Why "iss" is needed:

Bob and Charlie each gave Alice a KID and a symmetric key to use to verify and decrypt tokens from them. 

The App and Alice share keys so Alice knows it is the App.

The User authorizes Bob to give the App a token (which authorizes the App to do something)

The App gives the token to Alice.

Since Alice indirectly received the token,  the only way for Alice to know who sent the token, is to look at the KID as the "iss" claim is encrypted. If the "kid" values are GUIDs, then Alice can just look up the "kid" and retrieve the associated symmetric key, and then decrypt and verify the token and THEN see who sent it. If there is a collision in KID values (Bon and Charlie gave the same KID for different keys), then Alice will not know which symmetric key to use.

Why "aud" is needed:

Dave gives a KID and symmetric key to Ellen, and Frank gives a KID and symmetric key to Gwen. 
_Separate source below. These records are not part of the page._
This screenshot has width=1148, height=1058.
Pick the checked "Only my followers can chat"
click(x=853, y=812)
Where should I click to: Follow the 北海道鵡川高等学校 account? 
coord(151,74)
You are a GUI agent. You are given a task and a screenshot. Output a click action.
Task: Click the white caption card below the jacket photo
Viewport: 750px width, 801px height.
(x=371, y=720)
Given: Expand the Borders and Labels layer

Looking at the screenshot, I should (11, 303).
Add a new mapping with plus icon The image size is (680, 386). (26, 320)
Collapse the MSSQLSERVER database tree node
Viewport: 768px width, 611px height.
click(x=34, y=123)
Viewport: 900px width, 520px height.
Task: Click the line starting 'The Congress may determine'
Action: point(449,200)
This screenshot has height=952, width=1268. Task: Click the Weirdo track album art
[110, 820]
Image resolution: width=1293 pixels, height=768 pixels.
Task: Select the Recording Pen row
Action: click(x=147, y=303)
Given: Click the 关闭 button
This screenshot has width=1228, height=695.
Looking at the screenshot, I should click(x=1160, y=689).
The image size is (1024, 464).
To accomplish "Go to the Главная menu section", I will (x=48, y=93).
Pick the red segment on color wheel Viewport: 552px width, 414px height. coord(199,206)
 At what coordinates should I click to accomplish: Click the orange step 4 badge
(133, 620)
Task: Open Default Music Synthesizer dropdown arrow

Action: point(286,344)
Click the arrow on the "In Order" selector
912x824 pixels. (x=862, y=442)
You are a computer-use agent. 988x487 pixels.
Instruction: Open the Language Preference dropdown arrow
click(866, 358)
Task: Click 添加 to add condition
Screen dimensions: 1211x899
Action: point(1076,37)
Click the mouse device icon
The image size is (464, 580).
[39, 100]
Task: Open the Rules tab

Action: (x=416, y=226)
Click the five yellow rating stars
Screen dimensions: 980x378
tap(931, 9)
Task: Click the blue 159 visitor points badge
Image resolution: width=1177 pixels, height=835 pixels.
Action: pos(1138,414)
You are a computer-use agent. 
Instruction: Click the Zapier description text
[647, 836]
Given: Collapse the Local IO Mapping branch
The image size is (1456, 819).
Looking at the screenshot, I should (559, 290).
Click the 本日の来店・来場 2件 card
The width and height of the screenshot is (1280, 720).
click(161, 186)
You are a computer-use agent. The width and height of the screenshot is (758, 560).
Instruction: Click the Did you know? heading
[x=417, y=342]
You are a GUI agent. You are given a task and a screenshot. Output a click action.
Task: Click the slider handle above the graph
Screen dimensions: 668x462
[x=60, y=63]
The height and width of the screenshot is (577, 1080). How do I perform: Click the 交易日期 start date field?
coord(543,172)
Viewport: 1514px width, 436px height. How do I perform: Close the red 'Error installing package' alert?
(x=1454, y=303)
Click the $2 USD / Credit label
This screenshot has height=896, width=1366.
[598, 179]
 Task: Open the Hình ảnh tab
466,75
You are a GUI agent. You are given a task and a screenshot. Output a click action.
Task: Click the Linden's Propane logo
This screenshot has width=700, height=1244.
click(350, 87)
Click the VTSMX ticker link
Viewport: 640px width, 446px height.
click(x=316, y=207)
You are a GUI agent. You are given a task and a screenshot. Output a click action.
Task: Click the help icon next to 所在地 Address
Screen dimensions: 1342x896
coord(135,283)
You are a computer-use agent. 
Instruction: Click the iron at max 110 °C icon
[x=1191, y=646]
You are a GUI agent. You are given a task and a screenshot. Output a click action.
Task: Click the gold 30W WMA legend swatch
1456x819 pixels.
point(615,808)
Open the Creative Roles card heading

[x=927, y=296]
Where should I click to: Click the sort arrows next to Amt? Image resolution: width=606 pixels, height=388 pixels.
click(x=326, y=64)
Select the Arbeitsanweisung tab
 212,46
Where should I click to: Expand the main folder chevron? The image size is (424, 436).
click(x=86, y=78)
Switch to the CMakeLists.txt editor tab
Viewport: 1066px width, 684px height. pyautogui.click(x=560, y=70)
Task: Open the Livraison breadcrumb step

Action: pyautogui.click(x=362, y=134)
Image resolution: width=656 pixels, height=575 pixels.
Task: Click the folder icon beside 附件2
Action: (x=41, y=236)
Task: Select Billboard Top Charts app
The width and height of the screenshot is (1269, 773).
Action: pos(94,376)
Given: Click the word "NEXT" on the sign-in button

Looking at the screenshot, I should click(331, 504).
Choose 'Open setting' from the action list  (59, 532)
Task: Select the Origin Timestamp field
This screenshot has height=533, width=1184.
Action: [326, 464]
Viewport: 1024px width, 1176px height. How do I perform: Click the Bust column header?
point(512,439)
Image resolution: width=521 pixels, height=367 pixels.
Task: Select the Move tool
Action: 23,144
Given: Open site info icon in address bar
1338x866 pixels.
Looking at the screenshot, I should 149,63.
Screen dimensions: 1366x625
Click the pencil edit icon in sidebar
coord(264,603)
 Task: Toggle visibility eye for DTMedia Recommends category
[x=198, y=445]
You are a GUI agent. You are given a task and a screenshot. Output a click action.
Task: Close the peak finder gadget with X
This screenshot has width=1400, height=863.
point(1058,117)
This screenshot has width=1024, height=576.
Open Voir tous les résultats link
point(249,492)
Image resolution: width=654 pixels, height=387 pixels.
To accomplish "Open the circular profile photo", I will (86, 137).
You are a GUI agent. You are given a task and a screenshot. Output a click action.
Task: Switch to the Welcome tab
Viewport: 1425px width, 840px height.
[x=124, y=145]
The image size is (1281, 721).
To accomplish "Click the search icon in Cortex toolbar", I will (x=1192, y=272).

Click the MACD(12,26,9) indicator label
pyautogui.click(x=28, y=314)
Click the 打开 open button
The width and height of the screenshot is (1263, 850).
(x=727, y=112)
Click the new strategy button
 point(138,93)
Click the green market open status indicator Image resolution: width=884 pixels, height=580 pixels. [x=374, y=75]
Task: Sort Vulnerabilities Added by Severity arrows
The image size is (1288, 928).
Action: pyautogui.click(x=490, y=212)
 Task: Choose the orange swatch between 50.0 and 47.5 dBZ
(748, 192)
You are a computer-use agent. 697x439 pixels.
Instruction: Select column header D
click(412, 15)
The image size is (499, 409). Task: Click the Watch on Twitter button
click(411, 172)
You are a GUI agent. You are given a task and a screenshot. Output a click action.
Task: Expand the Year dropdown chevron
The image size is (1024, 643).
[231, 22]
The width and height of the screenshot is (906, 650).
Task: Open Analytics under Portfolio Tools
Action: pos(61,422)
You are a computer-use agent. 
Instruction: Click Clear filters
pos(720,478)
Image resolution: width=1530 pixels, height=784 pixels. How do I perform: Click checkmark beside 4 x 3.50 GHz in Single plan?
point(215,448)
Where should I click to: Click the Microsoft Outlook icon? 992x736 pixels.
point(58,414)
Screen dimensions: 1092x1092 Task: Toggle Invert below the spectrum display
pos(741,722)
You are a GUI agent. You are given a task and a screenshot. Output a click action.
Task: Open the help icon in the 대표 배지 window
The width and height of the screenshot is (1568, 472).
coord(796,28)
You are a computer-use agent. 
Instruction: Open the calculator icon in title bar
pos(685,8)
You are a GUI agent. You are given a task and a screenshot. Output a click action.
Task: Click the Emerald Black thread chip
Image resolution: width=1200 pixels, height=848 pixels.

Ellen and Gwen trust each other and know how to talk to each other. Gwen does not know Dave. Ellen does not know Frank

The App and Gwen share keys so Gwen knows it is the App.

The User authorizes Dave to give the App a token

Dave gives the token to Gwen (Dave does not have a relationship with Ellen)

Gwen now has a token that Ellen can decrypt and verify, but has no method for knowing that Ellen can do that. The "aud" property would allow Gwen to give the token to Ellen to decrypt and verify.